Art Murmur: Cheyenne Rouse
A vibrant desert landscape leaps at you from the glossy cover of a magazine. Maybe it’s one of Cheyenne Rouse’s many photographs.
Aside from taking a photography class in high school, Rouse is self-taught.
“I have people ask me what school I went to,” she says. “That always boggles my mind since this is who I am. I feel like having a camera in my hand is what I was put on this planet to do. It just feels right and the thought of going to school for it just doesn’t compute with me.”
Born and raised in Miami, Rouse moved to the Southwest after visiting the region with friends in 1989. She has been an Arizona resident for the past 3 years, but her journey wasn’t easy.
Rouse and her twin sister owned a successful design business in Miami, and she had never thought about leaving Florida until that trip.
“When I traveled around northern New Mexico and southern Utah, I was floored by what I saw and knew that I had to live out West,” she says. “The light, the colors, the smells, everything about the Southwest intrigued me, so I went back to Miami and broke the news to my twin sister and family.”
She remembered how photography was her favorite subject in school and decided she would photograph the wonders of the desert.
“My family pretty much thought I had lost my mind and told me I could never make a living as a photographer," Rouse says. "‘It just isn’t something someone does for a living.’ ‘Watch me,’ I told them.”
In 1989, Rouse began her career purely using film. She enjoyed a steady income in the 90s, and her stock photography was used in magazines, national advertisements, books and more.
But the 9/11 terrorist attacks changed everything.
“After 9/11, the stock photography segment of the business took a real hit, add that to the oversaturation of free and low-cost stock photos that flooded the web, and my income virtually dried up,” she says. “I was in shock since I thought I would be shooting photos for the rest of my life.”
She put down the camera in 2003 and tried her hand at other careers. Rouse became a personal trainer and eventually earned her real estate license, but it was impossible for her to leave her passion forever.
“In 2008, I finally broke down and bought my first DSLR (digital single-lens reflex camera),” she says. “The red Canon box sat on my kitchen counter for several months before I took the camera out to fiddle with it. Then my new camera and I went on a short trip to Moab, Utah and everything changed. I had found love again, and this time, it was with a digital camera.”
Instead of doing stock photography, Rouse now devotes herself to the fine art segment of the business.
“At one point back in the day, I had ten top stock agencies from around the world representing my work,” Rouse says. “Today, while I don’t actively submit my photos for stock anymore, Getty Images continues to offer some of my older images as stock.”
She plans on doing exhibitions in Scottsdale this winter and will be taking her show on the road in the summer. She has set up a Kickstarter to fund her tour. Supporters will receive limited edition prints of her work. It ends Dec. 5.
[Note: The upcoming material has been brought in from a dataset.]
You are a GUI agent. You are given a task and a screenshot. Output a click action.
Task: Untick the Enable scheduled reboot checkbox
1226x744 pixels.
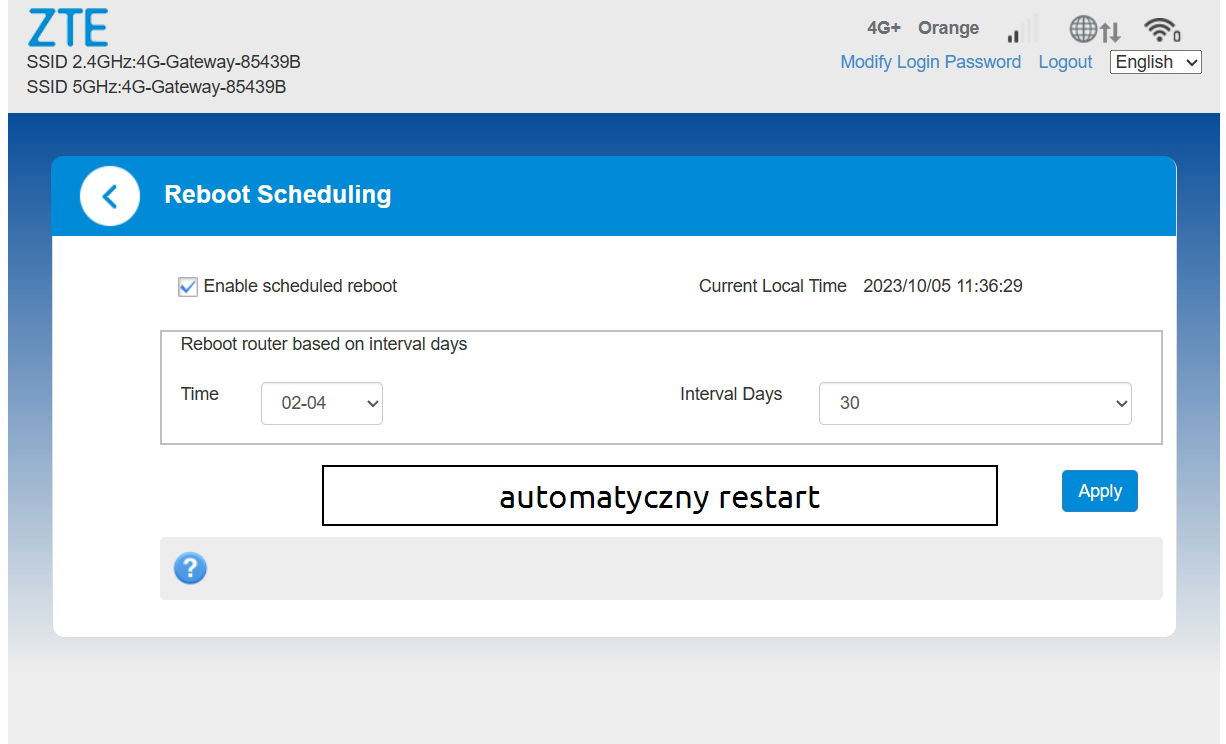click(188, 287)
“Having owned my own gallery for a few years in Old Town Scottsdale, I am eager to hit the road for the various art shows that I have signed up for and want my freedom back,” she says. “As much as I loved having my own space, it is after all retail, and you have to be there every day. The road is where I thrive and where I create my best work to show with the world.”
Any advice for aspiring photographers?
“I guess my advice would be to never take no for an answer or let anyone tell you that you can’t make a living with your camera,” she says. “This business is ripe with rejection, and unfortunately, the art of photography is not looked upon as highly as it used to be, since pretty much everyone thinks they’re a photographer now. But follow your heart if photography is your true passion. Become savvy at the business and find your niche.”